> **INSTRUCTION**: Reproduce every one of the entries below word for word, with nothing changed.

------

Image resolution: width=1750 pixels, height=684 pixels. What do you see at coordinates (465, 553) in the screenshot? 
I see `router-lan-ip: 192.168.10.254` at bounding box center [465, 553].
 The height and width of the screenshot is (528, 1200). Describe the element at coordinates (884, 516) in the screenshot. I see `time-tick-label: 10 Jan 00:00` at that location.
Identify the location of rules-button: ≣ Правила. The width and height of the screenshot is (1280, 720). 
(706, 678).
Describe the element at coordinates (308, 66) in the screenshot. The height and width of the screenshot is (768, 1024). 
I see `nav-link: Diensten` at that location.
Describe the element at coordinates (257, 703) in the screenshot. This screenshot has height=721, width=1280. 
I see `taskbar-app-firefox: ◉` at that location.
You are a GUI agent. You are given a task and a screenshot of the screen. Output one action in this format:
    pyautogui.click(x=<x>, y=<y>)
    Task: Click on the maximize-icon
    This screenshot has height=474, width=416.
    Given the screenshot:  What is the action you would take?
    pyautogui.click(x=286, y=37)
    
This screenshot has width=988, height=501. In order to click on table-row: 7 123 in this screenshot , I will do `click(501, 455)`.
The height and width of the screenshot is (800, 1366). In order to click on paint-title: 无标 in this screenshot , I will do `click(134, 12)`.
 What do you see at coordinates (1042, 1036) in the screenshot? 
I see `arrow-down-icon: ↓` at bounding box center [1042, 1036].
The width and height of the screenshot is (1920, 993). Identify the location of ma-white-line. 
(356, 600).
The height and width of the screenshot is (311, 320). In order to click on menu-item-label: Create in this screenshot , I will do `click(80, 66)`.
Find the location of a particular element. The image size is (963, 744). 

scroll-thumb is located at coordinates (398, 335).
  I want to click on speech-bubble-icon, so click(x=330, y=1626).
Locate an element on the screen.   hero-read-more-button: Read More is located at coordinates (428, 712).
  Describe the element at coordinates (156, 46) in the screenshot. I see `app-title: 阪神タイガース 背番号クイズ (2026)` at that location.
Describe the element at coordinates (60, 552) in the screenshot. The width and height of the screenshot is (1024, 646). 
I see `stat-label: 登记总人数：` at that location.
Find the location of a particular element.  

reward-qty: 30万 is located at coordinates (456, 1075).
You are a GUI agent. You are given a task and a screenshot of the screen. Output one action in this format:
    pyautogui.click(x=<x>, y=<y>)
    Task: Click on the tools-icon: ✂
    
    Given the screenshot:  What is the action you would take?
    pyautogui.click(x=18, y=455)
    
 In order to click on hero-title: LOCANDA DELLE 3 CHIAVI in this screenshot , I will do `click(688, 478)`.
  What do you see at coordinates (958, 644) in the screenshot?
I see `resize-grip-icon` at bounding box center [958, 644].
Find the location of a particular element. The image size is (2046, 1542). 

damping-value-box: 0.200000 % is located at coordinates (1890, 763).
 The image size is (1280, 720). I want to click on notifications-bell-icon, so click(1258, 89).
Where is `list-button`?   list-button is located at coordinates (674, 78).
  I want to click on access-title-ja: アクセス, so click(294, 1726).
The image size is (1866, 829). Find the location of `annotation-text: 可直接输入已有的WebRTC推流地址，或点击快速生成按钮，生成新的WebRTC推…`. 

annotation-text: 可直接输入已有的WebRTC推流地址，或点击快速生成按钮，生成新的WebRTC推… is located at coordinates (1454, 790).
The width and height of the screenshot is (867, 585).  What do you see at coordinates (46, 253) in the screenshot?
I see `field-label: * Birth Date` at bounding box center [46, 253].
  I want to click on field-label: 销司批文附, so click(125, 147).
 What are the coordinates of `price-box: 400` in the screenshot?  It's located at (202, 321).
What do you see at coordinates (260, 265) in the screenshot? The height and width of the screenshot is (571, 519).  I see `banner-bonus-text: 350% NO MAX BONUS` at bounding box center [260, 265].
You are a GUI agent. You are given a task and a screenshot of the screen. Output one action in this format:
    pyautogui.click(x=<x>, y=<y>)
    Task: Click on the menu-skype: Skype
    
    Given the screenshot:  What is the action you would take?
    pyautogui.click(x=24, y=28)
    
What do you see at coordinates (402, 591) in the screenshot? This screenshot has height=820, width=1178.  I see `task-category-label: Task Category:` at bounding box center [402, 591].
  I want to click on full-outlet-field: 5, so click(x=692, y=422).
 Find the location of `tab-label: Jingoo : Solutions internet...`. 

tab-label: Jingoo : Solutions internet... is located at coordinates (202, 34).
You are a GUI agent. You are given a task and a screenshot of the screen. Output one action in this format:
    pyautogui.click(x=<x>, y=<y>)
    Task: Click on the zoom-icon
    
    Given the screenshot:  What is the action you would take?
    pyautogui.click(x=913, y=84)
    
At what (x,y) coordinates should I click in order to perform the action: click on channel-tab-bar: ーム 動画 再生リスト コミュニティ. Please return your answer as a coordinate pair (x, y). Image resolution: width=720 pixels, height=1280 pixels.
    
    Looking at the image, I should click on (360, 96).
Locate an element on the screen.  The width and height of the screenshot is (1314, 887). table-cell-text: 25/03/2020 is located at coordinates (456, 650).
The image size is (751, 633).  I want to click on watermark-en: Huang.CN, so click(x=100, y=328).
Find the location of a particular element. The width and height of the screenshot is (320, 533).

------

> **RESPONSE AREA**:
Image resolution: width=1750 pixels, height=684 pixels. What do you see at coordinates (465, 553) in the screenshot? 
I see `router-lan-ip: 192.168.10.254` at bounding box center [465, 553].
 The height and width of the screenshot is (528, 1200). Describe the element at coordinates (884, 516) in the screenshot. I see `time-tick-label: 10 Jan 00:00` at that location.
Identify the location of rules-button: ≣ Правила. The width and height of the screenshot is (1280, 720). 
(706, 678).
Describe the element at coordinates (308, 66) in the screenshot. The height and width of the screenshot is (768, 1024). 
I see `nav-link: Diensten` at that location.
Describe the element at coordinates (257, 703) in the screenshot. This screenshot has height=721, width=1280. 
I see `taskbar-app-firefox: ◉` at that location.
You are a GUI agent. You are given a task and a screenshot of the screen. Output one action in this format:
    pyautogui.click(x=<x>, y=<y>)
    Task: Click on the maximize-icon
    This screenshot has height=474, width=416.
    Given the screenshot:  What is the action you would take?
    pyautogui.click(x=286, y=37)
    
This screenshot has width=988, height=501. In order to click on table-row: 7 123 in this screenshot , I will do `click(501, 455)`.
The height and width of the screenshot is (800, 1366). In order to click on paint-title: 无标 in this screenshot , I will do `click(134, 12)`.
 What do you see at coordinates (1042, 1036) in the screenshot? 
I see `arrow-down-icon: ↓` at bounding box center [1042, 1036].
The width and height of the screenshot is (1920, 993). Identify the location of ma-white-line. 
(356, 600).
The height and width of the screenshot is (311, 320). In order to click on menu-item-label: Create in this screenshot , I will do `click(80, 66)`.
Find the location of a particular element. The image size is (963, 744). 

scroll-thumb is located at coordinates (398, 335).
  I want to click on speech-bubble-icon, so click(x=330, y=1626).
Locate an element on the screen.   hero-read-more-button: Read More is located at coordinates (428, 712).
  Describe the element at coordinates (156, 46) in the screenshot. I see `app-title: 阪神タイガース 背番号クイズ (2026)` at that location.
Describe the element at coordinates (60, 552) in the screenshot. The width and height of the screenshot is (1024, 646). 
I see `stat-label: 登记总人数：` at that location.
Find the location of a particular element.  

reward-qty: 30万 is located at coordinates (456, 1075).
You are a GUI agent. You are given a task and a screenshot of the screen. Output one action in this format:
    pyautogui.click(x=<x>, y=<y>)
    Task: Click on the tools-icon: ✂
    
    Given the screenshot:  What is the action you would take?
    pyautogui.click(x=18, y=455)
    
 In order to click on hero-title: LOCANDA DELLE 3 CHIAVI in this screenshot , I will do `click(688, 478)`.
  What do you see at coordinates (958, 644) in the screenshot?
I see `resize-grip-icon` at bounding box center [958, 644].
Find the location of a particular element. The image size is (2046, 1542). 

damping-value-box: 0.200000 % is located at coordinates (1890, 763).
 The image size is (1280, 720). I want to click on notifications-bell-icon, so click(1258, 89).
Where is `list-button`?   list-button is located at coordinates (674, 78).
  I want to click on access-title-ja: アクセス, so click(294, 1726).
The image size is (1866, 829). Find the location of `annotation-text: 可直接输入已有的WebRTC推流地址，或点击快速生成按钮，生成新的WebRTC推…`. 

annotation-text: 可直接输入已有的WebRTC推流地址，或点击快速生成按钮，生成新的WebRTC推… is located at coordinates (1454, 790).
The width and height of the screenshot is (867, 585).  What do you see at coordinates (46, 253) in the screenshot?
I see `field-label: * Birth Date` at bounding box center [46, 253].
  I want to click on field-label: 销司批文附, so click(125, 147).
 What are the coordinates of `price-box: 400` in the screenshot?  It's located at (202, 321).
What do you see at coordinates (260, 265) in the screenshot? The height and width of the screenshot is (571, 519).  I see `banner-bonus-text: 350% NO MAX BONUS` at bounding box center [260, 265].
You are a GUI agent. You are given a task and a screenshot of the screen. Output one action in this format:
    pyautogui.click(x=<x>, y=<y>)
    Task: Click on the menu-skype: Skype
    
    Given the screenshot:  What is the action you would take?
    pyautogui.click(x=24, y=28)
    
What do you see at coordinates (402, 591) in the screenshot? This screenshot has height=820, width=1178.  I see `task-category-label: Task Category:` at bounding box center [402, 591].
  I want to click on full-outlet-field: 5, so click(x=692, y=422).
 Find the location of `tab-label: Jingoo : Solutions internet...`. 

tab-label: Jingoo : Solutions internet... is located at coordinates (202, 34).
You are a GUI agent. You are given a task and a screenshot of the screen. Output one action in this format:
    pyautogui.click(x=<x>, y=<y>)
    Task: Click on the zoom-icon
    
    Given the screenshot:  What is the action you would take?
    pyautogui.click(x=913, y=84)
    
At what (x,y) coordinates should I click in order to perform the action: click on channel-tab-bar: ーム 動画 再生リスト コミュニティ. Please return your answer as a coordinate pair (x, y). Image resolution: width=720 pixels, height=1280 pixels.
    
    Looking at the image, I should click on (360, 96).
Locate an element on the screen.  The width and height of the screenshot is (1314, 887). table-cell-text: 25/03/2020 is located at coordinates (456, 650).
The image size is (751, 633).  I want to click on watermark-en: Huang.CN, so click(x=100, y=328).
Find the location of a particular element. The width and height of the screenshot is (320, 533).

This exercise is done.